Problem requirements —
Using the records below, write out again exactly the lines that begin at the line containing "2024年6月 (17) (215, 1322)" and end at the line containing "2025年4月 (9) (214, 1199)", and no other lines.

- - - - - - -

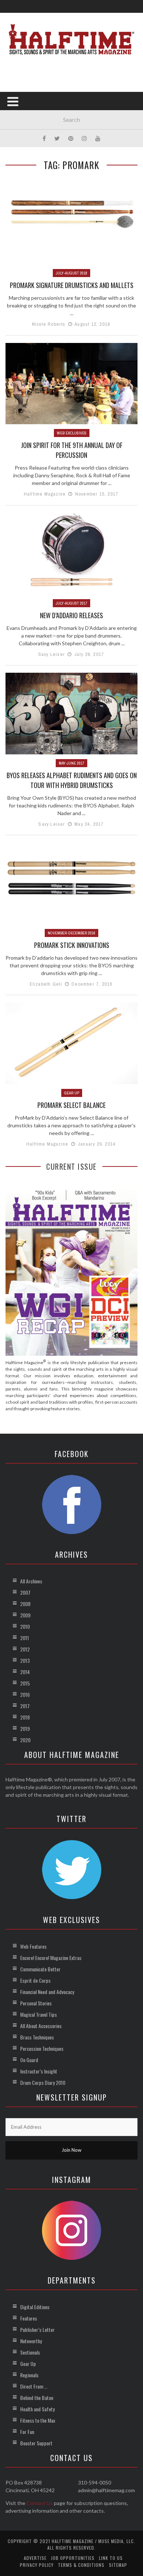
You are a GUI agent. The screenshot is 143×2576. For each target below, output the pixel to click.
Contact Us (39, 2503)
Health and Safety (37, 2409)
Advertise (35, 2558)
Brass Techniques (37, 2037)
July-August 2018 (71, 273)
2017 (25, 1706)
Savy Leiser (51, 654)
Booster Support (36, 2443)
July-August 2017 (71, 603)
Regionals (29, 2375)
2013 (25, 1660)
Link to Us (111, 2558)
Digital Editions (35, 2307)
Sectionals (30, 2352)
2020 (25, 1740)
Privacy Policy (37, 2565)
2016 (25, 1694)
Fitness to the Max (37, 2420)
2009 (25, 1615)
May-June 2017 (71, 763)
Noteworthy (31, 2341)
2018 (25, 1717)
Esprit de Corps (35, 1980)
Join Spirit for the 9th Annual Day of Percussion (71, 450)
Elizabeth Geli (46, 984)
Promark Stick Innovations (71, 945)
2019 (25, 1728)
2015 (25, 1683)
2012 (25, 1649)
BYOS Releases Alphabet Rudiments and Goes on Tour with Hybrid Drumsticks (72, 780)
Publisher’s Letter (37, 2329)
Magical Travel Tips (38, 2014)
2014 (25, 1672)
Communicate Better (40, 1969)
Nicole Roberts (49, 324)
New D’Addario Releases (71, 615)
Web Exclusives (72, 433)
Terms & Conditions (81, 2565)
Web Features (33, 1946)
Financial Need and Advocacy (47, 1992)
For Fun (27, 2431)
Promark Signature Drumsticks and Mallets (71, 285)
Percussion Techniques (41, 2048)
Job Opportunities (73, 2558)
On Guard (29, 2060)
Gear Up (71, 1092)
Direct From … (33, 2386)
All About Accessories (41, 2026)
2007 (25, 1592)
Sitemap (118, 2565)
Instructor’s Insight (38, 2071)
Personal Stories (36, 2003)
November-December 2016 (71, 933)
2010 (25, 1626)
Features (28, 2318)
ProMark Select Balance (71, 1105)
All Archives (31, 1581)
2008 (25, 1604)
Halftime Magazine (45, 494)
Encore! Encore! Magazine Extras (50, 1957)
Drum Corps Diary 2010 (42, 2082)
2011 (24, 1638)
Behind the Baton (36, 2397)
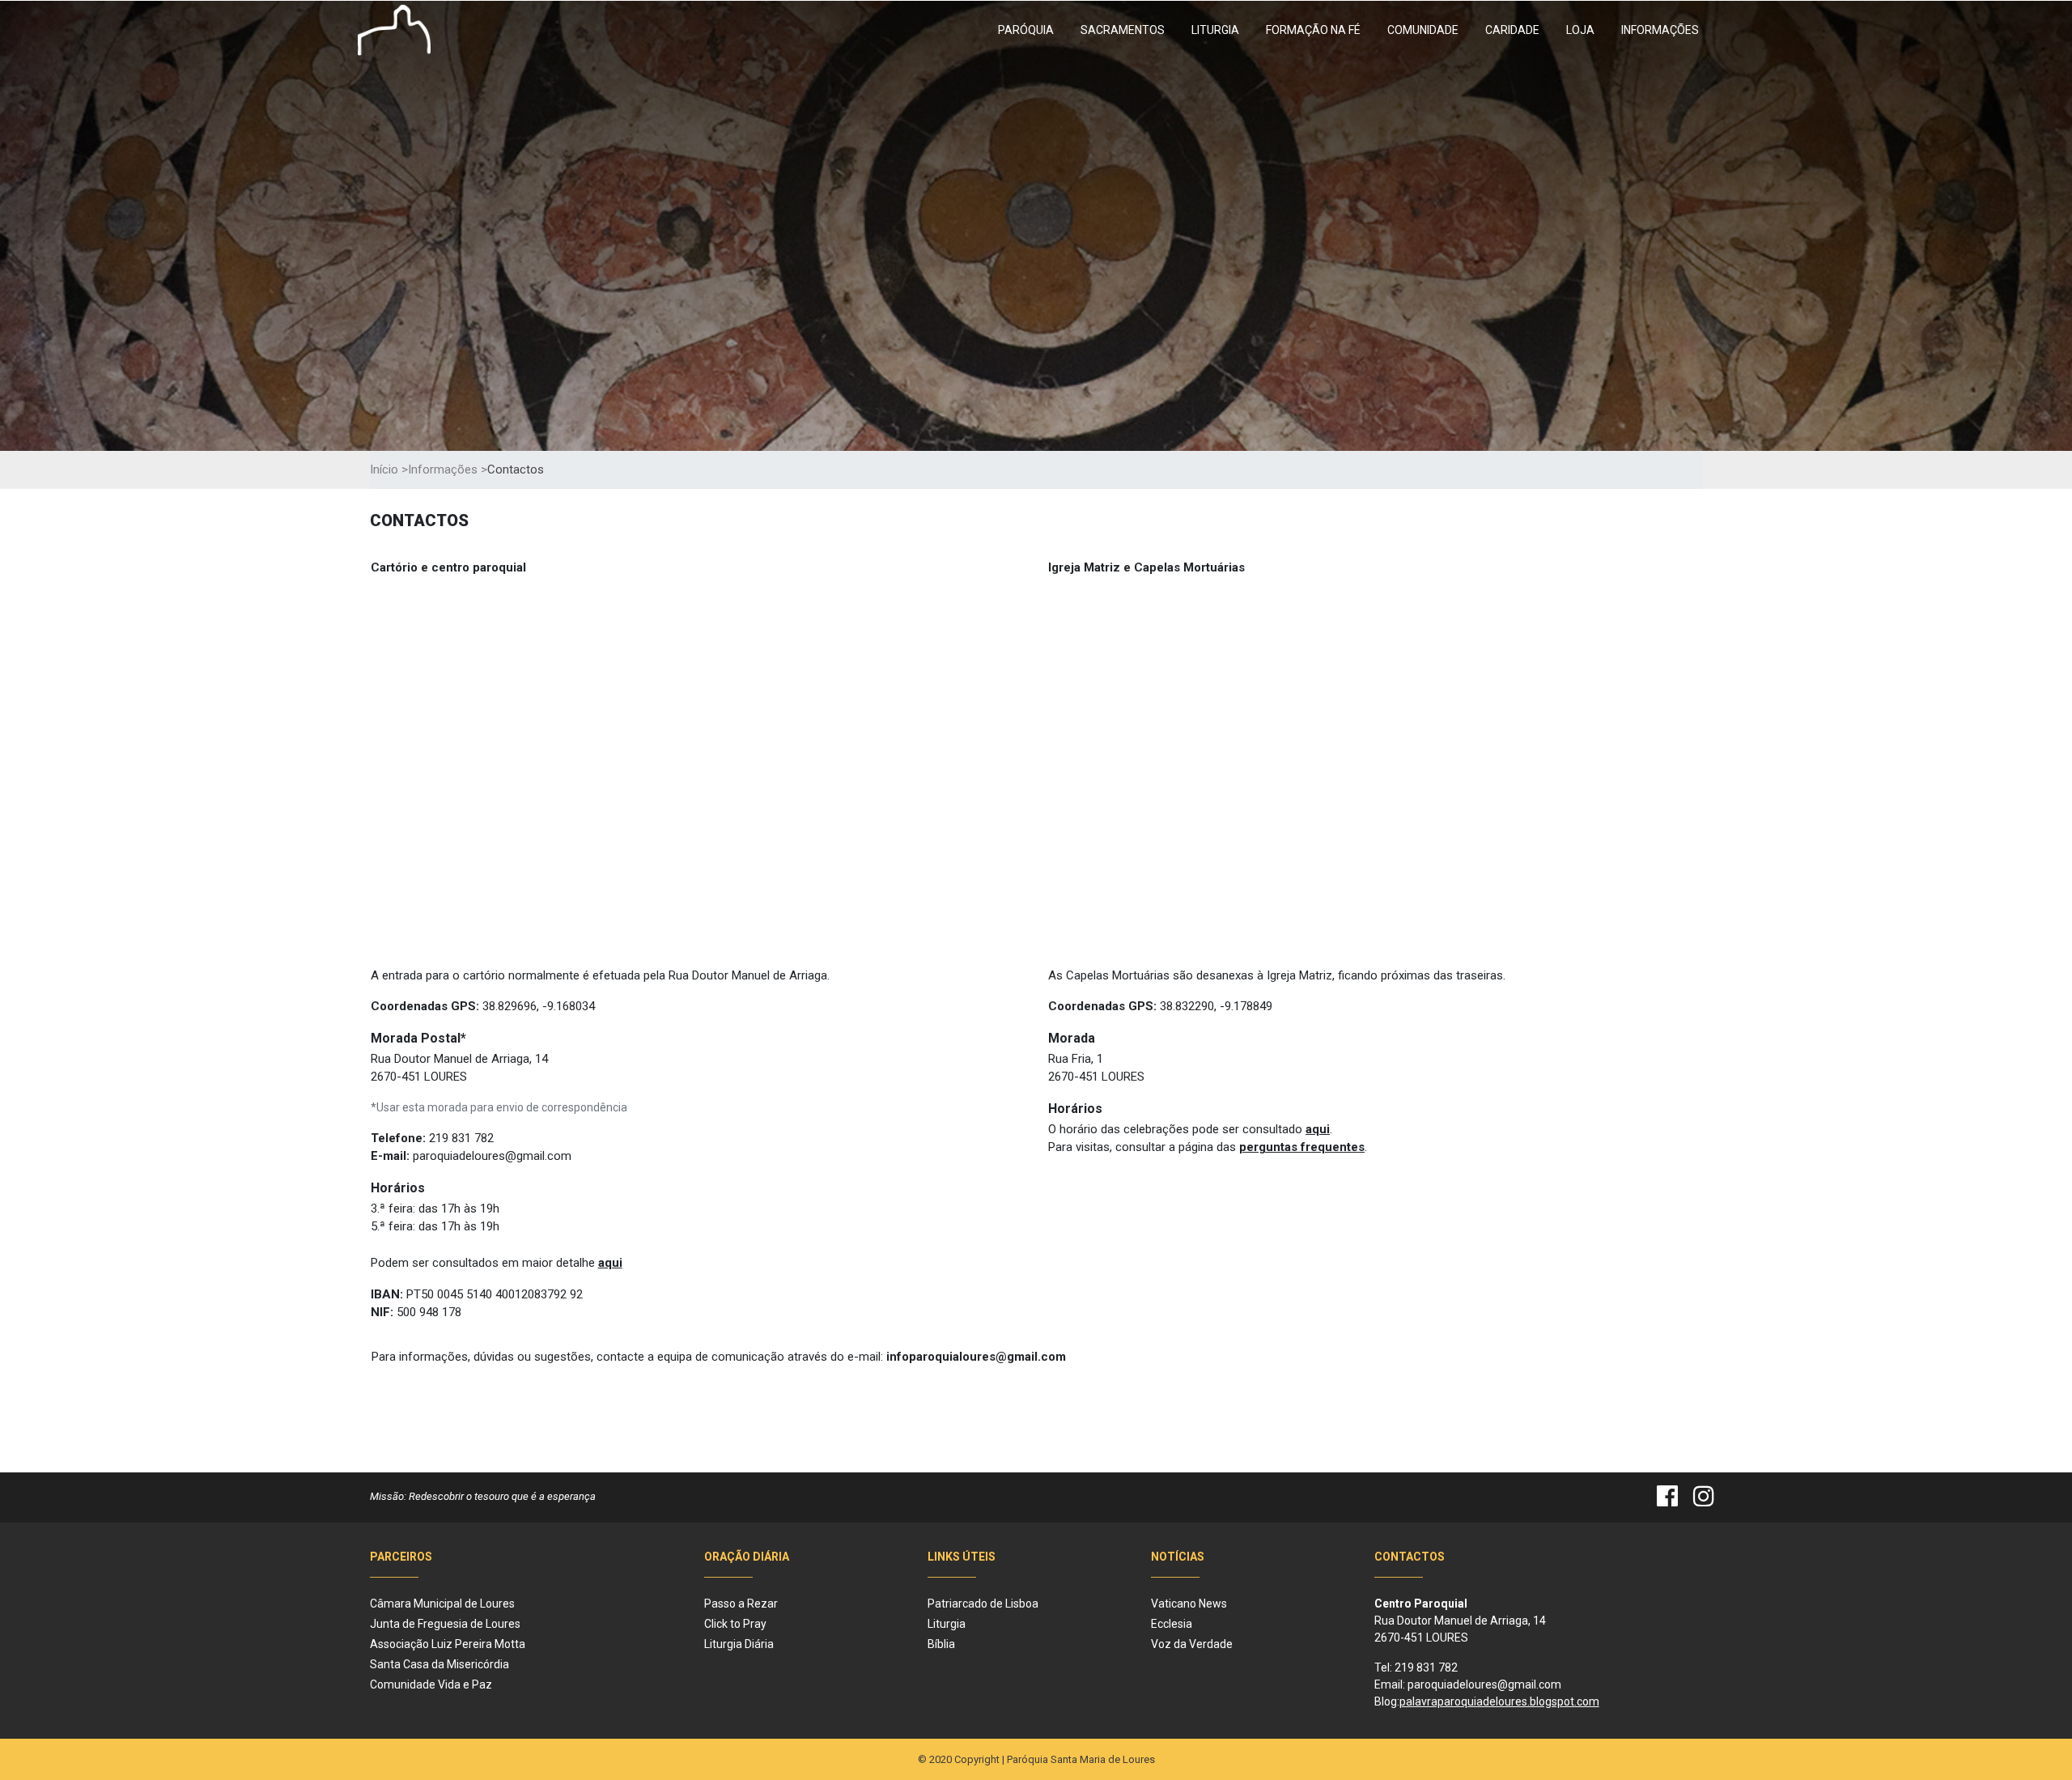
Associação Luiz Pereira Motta (447, 1644)
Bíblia (941, 1644)
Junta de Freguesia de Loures (445, 1623)
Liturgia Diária (739, 1644)
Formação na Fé (1313, 29)
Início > (389, 469)
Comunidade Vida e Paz (431, 1684)
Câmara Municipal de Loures (442, 1603)
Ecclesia (1171, 1623)
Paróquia (1026, 29)
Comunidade (1422, 29)
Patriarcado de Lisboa (983, 1603)
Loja (1580, 29)
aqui (610, 1262)
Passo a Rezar (741, 1603)
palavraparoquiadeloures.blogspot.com (1499, 1701)
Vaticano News (1189, 1603)
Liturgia (1215, 29)
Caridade (1512, 29)
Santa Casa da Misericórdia (439, 1664)
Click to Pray (735, 1623)
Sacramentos (1123, 29)
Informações (1660, 29)
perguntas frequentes (1302, 1147)
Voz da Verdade (1192, 1644)
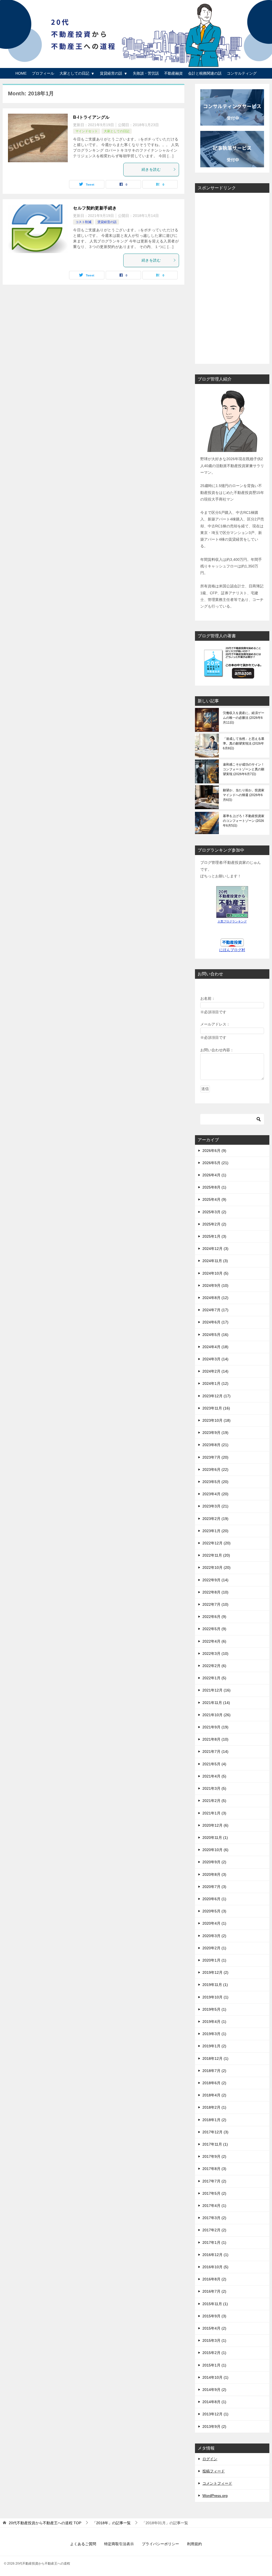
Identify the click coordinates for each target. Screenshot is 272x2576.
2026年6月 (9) (214, 1150)
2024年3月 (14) (215, 1359)
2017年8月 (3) (214, 2169)
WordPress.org (215, 2495)
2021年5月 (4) (214, 1764)
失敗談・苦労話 (146, 73)
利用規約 (194, 2544)
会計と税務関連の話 (205, 73)
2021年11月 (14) (216, 1703)
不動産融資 (173, 73)
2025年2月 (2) (214, 1224)
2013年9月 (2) (214, 2426)
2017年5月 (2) (214, 2193)
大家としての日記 (74, 73)
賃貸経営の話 (111, 73)
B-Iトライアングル (91, 117)
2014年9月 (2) (214, 2389)
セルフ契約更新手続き (95, 208)
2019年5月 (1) (214, 2009)
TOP (45, 2523)
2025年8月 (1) (214, 1187)
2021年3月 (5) (214, 1788)
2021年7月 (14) (215, 1751)
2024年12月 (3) (215, 1248)
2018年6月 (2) (214, 2083)
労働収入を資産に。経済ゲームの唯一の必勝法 (243, 717)
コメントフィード (217, 2483)
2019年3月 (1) (214, 2034)
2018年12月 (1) (215, 2058)
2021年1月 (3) (214, 1813)
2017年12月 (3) (215, 2132)
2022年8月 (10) (215, 1592)
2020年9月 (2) (214, 1862)
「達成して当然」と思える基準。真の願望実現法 (243, 743)
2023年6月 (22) (215, 1469)
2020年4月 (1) (214, 1923)
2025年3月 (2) (214, 1212)
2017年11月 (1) (215, 2144)
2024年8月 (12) (215, 1298)
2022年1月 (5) (214, 1678)
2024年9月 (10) (215, 1285)
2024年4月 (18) (215, 1347)
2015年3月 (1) (214, 2340)
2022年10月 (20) (216, 1567)
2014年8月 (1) (214, 2402)
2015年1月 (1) (214, 2365)
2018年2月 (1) (214, 2107)
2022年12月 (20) (216, 1543)
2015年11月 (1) (215, 2304)
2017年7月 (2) (214, 2181)
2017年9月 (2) (214, 2156)
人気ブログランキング (232, 921)
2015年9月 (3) (214, 2316)
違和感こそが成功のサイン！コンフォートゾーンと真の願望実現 (243, 769)
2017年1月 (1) (214, 2242)
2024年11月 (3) (215, 1261)
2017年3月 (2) (214, 2218)
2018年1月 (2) (214, 2120)
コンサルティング (242, 73)
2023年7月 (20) (215, 1457)
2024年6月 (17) (215, 1322)
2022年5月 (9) (214, 1629)
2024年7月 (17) (215, 1310)
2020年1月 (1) (214, 1960)
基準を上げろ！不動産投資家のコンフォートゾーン (243, 820)
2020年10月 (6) (215, 1850)
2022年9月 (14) (215, 1580)
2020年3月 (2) (214, 1936)
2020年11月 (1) (215, 1837)
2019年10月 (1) (215, 1997)
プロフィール (43, 73)
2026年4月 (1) (214, 1175)
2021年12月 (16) (216, 1690)
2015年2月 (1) (214, 2353)
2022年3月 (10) (215, 1653)
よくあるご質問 (83, 2544)
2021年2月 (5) (214, 1800)
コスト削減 (83, 222)
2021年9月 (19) (215, 1727)
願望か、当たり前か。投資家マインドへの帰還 (243, 795)
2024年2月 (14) (215, 1371)
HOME (21, 73)
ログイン (209, 2459)
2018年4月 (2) (214, 2095)
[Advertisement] (232, 276)
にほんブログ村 (232, 950)
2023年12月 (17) (216, 1396)
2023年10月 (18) (216, 1420)
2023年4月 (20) (215, 1494)
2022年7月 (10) (215, 1604)
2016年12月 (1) (215, 2255)
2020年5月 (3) (214, 1911)
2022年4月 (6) (214, 1641)
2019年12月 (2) (215, 1972)
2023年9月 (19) (215, 1432)
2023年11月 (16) (216, 1408)
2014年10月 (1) (215, 2377)
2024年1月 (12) (215, 1383)
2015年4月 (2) (214, 2328)
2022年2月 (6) (214, 1666)
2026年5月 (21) (215, 1163)
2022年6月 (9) (214, 1616)
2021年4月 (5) (214, 1776)
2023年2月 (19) (215, 1518)
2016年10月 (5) (215, 2267)
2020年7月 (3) (214, 1887)
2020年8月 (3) (214, 1874)
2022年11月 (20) (216, 1555)
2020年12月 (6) (215, 1825)
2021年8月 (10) (215, 1739)
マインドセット (86, 131)
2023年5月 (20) (215, 1482)
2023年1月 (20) (215, 1531)
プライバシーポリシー (160, 2544)
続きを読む (151, 169)
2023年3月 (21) (215, 1506)
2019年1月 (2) (214, 2046)
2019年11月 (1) (215, 1985)
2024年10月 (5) (215, 1273)
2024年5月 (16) (215, 1334)
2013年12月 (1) (215, 2414)
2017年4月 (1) (214, 2205)
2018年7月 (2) (214, 2071)
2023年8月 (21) (215, 1445)
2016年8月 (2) (214, 2279)
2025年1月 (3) (214, 1236)
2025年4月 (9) (214, 1199)
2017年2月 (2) (214, 2230)
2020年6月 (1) (214, 1899)
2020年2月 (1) (214, 1948)
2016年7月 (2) (214, 2291)
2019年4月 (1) (214, 2021)
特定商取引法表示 (119, 2544)
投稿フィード (213, 2471)
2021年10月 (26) (216, 1715)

- - - - - - -

Task response —
2024年6月 (17) (215, 1322)
2022年5月 (9) (214, 1629)
2024年7月 (17) (215, 1310)
2020年1月 (1) (214, 1960)
基準を上げろ！不動産投資家のコンフォートゾーン (243, 820)
2020年10月 (6) (215, 1850)
2022年9月 (14) (215, 1580)
2020年3月 (2) (214, 1936)
2020年11月 (1) (215, 1837)
2019年10月 (1) (215, 1997)
プロフィール (43, 73)
2026年4月 (1) (214, 1175)
2021年12月 (16) (216, 1690)
2015年2月 (1) (214, 2353)
2022年3月 (10) (215, 1653)
よくあるご質問 (83, 2544)
2021年2月 (5) (214, 1800)
コスト削減 (83, 222)
2021年9月 (19) (215, 1727)
願望か、当たり前か。投資家マインドへの帰還 (243, 795)
2024年2月 (14) (215, 1371)
HOME (21, 73)
ログイン (209, 2459)
2018年4月 (2) (214, 2095)
[Advertisement] (232, 276)
にほんブログ村 (232, 950)
2023年12月 (17) (216, 1396)
2023年10月 (18) (216, 1420)
2023年4月 (20) (215, 1494)
2022年7月 (10) (215, 1604)
2016年12月 (1) (215, 2255)
2020年5月 (3) (214, 1911)
2022年4月 (6) (214, 1641)
2019年12月 (2) (215, 1972)
2023年9月 (19) (215, 1432)
2023年11月 (16) (216, 1408)
2014年10月 (1) (215, 2377)
2024年1月 (12) (215, 1383)
2015年4月 (2) (214, 2328)
2022年2月 (6) (214, 1666)
2026年5月 (21) (215, 1163)
2022年6月 (9) (214, 1616)
2021年4月 (5) (214, 1776)
2023年2月 (19) (215, 1518)
2016年10月 (5) (215, 2267)
2020年7月 (3) (214, 1887)
2020年8月 (3) (214, 1874)
2022年11月 (20) (216, 1555)
2020年12月 (6) (215, 1825)
2021年8月 (10) (215, 1739)
マインドセット (86, 131)
2023年5月 (20) (215, 1482)
2023年1月 (20) (215, 1531)
プライバシーポリシー (160, 2544)
続きを読む (151, 169)
2023年3月 (21) (215, 1506)
2019年1月 (2) (214, 2046)
2019年11月 (1) (215, 1985)
2024年10月 (5) (215, 1273)
2024年5月 (16) (215, 1334)
2013年12月 (1) (215, 2414)
2017年4月 (1) (214, 2205)
2018年7月 (2) (214, 2071)
2023年8月 (21) (215, 1445)
2016年8月 (2) (214, 2279)
2025年1月 (3) (214, 1236)
2025年4月 (9) (214, 1199)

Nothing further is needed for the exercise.